» EXERCISE DESCRIPTION
Every line that contains "computer" must be located and copied from the data.
____ PROVIDED MATERIAL
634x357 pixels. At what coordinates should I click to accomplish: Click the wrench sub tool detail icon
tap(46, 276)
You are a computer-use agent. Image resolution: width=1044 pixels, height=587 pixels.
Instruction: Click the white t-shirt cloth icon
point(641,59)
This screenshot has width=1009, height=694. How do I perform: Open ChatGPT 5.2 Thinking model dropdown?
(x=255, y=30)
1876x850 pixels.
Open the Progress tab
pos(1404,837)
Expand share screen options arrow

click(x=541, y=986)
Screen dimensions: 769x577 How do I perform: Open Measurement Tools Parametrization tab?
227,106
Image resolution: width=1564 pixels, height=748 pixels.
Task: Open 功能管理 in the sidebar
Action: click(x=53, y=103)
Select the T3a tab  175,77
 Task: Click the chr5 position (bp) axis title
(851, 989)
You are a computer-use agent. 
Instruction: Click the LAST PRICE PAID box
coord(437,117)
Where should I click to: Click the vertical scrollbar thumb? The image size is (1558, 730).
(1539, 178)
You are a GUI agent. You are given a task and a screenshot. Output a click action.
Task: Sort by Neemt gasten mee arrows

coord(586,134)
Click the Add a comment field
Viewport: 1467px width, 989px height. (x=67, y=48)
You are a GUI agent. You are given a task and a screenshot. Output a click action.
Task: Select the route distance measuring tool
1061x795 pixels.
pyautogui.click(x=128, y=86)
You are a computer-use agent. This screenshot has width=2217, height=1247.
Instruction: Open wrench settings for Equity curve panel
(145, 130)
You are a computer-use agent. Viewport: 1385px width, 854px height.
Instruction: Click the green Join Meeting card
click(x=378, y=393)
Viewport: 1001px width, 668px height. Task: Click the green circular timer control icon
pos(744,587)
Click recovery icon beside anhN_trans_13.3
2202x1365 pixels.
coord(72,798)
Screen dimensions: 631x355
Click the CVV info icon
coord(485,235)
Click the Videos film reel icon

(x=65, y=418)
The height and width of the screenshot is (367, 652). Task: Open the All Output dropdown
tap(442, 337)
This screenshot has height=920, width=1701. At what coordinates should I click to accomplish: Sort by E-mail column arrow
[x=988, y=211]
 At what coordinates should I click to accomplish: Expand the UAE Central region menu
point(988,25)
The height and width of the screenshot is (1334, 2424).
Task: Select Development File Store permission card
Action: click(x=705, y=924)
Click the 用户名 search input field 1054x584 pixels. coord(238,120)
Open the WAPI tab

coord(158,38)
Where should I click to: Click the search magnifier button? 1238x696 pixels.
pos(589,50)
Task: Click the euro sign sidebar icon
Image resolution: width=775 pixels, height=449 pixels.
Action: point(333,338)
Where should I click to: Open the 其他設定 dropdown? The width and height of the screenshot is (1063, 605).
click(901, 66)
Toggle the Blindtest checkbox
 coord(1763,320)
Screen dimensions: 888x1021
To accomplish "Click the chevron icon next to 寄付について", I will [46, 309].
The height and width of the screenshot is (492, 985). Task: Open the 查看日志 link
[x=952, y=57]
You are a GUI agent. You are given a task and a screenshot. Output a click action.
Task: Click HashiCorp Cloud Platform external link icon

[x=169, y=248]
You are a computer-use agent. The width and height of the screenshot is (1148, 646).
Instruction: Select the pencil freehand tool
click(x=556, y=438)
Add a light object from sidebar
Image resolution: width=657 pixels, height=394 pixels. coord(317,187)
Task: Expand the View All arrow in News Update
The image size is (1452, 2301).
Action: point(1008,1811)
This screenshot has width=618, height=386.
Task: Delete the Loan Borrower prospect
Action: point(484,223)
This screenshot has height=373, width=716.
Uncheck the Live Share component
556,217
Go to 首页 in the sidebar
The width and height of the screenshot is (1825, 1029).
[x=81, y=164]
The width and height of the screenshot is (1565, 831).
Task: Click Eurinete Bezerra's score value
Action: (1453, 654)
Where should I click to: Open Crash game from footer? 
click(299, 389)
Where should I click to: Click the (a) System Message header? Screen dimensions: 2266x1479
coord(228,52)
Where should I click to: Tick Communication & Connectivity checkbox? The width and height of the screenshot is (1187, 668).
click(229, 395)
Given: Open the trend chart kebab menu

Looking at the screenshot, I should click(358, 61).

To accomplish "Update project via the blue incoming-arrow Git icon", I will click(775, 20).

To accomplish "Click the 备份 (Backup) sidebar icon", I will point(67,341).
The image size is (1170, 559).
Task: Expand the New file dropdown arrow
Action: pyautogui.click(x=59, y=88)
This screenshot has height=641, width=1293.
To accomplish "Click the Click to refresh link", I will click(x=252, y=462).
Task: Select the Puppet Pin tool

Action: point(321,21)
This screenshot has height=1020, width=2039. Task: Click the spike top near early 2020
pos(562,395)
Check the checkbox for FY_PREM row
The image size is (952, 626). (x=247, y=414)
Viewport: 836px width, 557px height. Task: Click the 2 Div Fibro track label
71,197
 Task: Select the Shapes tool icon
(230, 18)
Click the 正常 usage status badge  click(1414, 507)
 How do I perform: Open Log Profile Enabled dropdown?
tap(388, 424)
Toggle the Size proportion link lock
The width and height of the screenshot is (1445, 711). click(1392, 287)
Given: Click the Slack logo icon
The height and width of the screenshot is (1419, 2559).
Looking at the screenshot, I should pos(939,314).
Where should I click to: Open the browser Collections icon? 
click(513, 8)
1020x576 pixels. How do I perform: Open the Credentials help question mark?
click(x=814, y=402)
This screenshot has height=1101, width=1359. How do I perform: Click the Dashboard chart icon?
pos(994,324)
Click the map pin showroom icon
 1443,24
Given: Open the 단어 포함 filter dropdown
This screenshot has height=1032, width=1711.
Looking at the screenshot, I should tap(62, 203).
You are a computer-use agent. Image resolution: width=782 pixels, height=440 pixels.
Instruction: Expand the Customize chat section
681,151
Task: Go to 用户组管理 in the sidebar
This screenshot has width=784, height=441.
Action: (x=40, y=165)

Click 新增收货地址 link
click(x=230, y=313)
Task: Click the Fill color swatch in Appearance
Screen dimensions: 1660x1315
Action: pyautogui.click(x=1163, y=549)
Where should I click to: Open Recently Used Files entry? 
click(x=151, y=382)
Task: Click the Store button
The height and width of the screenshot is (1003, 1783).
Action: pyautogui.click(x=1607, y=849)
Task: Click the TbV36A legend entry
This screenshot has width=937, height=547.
________
» RESULT FOR THIS TASK
You are a computer-use agent. Image resolution: width=1044 pixels, height=587 pixels.
You are a computer-use agent. 
You are a computer-use agent. This screenshot has width=2217, height=1247.
You are a computer-use agent. Viewport: 1385px width, 854px height.
You are a computer-use agent. The width and height of the screenshot is (1148, 646).
You are a computer-use agent. Image resolution: width=782 pixels, height=440 pixels.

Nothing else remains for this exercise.